Work item - Everything in the listing below from the line containing "Where should I click to: Click checkmark" through the line containing "1872x937 pixels." must be repeated exactly; the remaining lines are not wanted.

Input material -
★ ★ ★

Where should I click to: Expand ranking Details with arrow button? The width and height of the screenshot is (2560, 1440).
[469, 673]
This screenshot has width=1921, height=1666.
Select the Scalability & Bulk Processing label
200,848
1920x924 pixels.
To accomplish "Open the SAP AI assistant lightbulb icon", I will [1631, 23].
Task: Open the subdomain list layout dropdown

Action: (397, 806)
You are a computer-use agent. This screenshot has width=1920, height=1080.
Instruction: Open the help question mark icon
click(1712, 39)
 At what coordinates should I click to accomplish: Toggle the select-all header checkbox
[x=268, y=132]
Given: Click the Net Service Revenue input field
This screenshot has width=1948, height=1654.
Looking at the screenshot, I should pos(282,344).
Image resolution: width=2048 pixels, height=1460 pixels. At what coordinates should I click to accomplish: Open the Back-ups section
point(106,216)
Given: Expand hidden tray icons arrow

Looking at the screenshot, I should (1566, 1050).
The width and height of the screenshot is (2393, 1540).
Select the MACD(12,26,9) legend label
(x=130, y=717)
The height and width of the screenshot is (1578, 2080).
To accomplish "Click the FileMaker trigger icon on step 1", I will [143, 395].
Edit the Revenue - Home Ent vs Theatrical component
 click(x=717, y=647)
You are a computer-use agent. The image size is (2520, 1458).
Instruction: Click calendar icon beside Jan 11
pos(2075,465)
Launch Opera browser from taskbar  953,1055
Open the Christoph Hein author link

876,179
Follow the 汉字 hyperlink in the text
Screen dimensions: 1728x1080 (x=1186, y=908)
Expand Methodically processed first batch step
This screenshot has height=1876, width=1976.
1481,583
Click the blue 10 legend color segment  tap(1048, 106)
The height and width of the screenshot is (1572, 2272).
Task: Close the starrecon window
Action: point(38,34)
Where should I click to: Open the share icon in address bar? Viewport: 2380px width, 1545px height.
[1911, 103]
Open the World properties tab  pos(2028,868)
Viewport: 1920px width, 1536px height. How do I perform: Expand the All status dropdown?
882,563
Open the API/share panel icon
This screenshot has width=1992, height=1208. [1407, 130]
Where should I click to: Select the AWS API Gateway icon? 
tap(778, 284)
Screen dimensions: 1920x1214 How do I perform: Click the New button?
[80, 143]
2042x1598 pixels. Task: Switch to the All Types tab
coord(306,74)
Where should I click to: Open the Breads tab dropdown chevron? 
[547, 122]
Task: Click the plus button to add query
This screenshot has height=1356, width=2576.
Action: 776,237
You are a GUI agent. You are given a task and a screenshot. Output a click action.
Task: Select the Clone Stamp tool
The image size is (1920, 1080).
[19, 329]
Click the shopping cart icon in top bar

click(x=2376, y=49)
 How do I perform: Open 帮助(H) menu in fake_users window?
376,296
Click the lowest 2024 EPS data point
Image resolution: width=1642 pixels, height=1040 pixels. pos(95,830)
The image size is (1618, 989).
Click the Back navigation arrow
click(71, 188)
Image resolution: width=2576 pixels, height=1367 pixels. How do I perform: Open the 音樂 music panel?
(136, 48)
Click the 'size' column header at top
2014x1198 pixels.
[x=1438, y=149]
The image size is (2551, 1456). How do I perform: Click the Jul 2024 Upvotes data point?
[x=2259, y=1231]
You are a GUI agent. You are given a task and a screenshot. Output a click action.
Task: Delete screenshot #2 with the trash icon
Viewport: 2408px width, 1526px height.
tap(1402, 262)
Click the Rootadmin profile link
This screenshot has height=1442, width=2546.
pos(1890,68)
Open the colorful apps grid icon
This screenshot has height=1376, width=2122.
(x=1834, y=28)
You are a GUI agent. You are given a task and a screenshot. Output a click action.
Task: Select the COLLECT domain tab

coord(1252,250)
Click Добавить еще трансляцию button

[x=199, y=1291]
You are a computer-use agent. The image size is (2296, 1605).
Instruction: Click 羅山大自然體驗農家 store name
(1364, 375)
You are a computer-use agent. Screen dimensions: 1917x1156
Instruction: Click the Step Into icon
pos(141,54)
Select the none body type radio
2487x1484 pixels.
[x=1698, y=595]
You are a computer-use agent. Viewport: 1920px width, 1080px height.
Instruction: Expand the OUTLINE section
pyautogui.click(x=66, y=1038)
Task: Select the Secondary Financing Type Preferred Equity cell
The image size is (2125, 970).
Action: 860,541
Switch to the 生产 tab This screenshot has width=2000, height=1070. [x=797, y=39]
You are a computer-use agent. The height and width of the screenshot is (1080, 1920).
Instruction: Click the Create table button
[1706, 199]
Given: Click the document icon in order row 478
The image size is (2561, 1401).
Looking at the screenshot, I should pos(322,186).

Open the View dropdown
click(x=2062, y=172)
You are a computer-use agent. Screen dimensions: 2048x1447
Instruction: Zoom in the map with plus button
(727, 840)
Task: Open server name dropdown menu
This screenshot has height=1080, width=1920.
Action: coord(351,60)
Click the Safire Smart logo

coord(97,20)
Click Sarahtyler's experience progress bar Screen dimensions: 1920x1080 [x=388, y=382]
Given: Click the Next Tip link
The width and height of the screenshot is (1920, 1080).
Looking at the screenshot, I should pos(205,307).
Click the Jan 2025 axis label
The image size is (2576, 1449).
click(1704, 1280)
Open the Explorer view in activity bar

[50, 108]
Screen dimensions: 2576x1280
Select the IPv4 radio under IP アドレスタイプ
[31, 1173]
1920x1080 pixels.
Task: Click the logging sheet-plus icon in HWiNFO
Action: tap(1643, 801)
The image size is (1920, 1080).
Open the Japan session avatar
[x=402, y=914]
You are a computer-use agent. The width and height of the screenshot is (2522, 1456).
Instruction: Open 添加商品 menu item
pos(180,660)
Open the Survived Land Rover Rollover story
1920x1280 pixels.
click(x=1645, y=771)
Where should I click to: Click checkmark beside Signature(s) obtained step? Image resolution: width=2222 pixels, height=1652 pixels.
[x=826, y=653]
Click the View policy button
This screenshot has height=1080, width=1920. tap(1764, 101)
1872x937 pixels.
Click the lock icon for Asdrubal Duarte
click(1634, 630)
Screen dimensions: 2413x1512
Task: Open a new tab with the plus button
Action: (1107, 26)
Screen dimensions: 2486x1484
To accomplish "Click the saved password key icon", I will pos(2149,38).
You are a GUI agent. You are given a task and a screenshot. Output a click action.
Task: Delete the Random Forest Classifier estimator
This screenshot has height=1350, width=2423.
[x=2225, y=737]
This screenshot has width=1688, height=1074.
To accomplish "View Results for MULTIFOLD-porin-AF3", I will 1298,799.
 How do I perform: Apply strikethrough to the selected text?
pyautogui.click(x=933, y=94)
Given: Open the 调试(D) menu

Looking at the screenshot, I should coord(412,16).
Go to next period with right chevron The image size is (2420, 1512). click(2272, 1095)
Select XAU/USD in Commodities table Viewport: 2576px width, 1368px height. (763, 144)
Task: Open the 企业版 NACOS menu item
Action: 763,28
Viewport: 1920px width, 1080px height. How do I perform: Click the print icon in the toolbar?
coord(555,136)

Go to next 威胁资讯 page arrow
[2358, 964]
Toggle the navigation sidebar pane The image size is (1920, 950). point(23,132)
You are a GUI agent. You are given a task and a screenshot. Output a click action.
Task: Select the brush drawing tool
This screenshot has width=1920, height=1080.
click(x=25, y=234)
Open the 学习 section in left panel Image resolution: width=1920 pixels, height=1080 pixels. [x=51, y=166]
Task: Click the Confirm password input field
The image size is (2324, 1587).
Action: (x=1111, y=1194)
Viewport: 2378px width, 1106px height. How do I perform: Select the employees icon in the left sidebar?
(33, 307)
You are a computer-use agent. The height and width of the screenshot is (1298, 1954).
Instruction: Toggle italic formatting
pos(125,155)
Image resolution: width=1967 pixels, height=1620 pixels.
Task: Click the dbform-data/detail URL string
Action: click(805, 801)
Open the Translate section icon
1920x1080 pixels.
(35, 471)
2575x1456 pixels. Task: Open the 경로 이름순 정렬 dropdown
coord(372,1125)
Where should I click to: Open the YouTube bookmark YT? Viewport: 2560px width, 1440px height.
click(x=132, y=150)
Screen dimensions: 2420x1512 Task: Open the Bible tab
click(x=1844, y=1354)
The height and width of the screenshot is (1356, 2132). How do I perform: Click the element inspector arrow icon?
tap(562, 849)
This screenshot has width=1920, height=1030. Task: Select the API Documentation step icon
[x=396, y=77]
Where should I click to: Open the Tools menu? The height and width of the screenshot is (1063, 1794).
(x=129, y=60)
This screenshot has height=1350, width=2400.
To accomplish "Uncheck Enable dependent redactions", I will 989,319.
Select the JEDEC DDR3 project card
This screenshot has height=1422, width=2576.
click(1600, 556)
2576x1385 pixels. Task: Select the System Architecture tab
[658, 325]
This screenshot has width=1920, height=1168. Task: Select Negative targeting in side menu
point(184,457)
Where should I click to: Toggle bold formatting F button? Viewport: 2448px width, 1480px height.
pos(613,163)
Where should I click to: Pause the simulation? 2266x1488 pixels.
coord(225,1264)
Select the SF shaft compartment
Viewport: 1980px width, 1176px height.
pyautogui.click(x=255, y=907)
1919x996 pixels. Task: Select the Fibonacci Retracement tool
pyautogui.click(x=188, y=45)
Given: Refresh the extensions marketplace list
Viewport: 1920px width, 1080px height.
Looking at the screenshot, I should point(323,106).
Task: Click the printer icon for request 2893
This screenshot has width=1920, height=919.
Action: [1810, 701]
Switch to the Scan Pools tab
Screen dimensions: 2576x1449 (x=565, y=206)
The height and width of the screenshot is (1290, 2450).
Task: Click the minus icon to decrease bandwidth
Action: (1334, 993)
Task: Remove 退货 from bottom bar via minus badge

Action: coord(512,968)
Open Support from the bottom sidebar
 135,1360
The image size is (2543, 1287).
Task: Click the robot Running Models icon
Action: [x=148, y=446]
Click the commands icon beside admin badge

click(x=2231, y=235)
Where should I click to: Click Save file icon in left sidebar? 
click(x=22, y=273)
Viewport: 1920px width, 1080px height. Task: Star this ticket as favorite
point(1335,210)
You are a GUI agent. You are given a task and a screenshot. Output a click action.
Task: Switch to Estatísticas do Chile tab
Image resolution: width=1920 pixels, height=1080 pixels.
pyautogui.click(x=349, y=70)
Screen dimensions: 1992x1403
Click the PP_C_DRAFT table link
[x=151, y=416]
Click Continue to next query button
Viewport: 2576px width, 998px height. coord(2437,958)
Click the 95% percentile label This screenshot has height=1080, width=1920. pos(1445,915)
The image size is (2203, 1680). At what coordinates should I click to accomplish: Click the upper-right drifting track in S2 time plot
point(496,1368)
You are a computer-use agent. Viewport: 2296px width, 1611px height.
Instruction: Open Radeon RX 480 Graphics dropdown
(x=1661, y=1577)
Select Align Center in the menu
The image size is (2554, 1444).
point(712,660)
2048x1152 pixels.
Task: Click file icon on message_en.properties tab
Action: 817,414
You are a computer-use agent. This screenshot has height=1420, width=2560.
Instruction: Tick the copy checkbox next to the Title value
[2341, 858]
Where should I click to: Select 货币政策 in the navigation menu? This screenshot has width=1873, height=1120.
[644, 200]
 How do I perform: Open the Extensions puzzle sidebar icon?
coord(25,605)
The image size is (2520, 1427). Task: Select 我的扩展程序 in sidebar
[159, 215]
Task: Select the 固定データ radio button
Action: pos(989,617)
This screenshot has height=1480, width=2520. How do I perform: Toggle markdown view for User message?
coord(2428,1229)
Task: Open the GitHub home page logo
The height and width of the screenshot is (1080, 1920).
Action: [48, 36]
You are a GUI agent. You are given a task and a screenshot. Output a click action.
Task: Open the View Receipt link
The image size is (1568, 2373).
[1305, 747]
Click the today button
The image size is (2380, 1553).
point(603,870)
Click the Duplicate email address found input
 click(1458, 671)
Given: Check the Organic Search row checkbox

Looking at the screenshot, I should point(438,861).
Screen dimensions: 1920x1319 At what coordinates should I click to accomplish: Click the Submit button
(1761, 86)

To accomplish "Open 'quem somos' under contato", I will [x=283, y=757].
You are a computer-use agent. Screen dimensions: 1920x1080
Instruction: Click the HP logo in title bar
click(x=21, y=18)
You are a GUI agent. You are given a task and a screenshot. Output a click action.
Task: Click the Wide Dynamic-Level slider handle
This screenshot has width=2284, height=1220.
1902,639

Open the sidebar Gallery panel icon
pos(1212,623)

★ ★ ★

Response area -
Where should I click to: Click checkmark beside Signature(s) obtained step? Image resolution: width=2222 pixels, height=1652 pixels.
[x=826, y=653]
Click the View policy button
This screenshot has height=1080, width=1920. tap(1764, 101)
1872x937 pixels.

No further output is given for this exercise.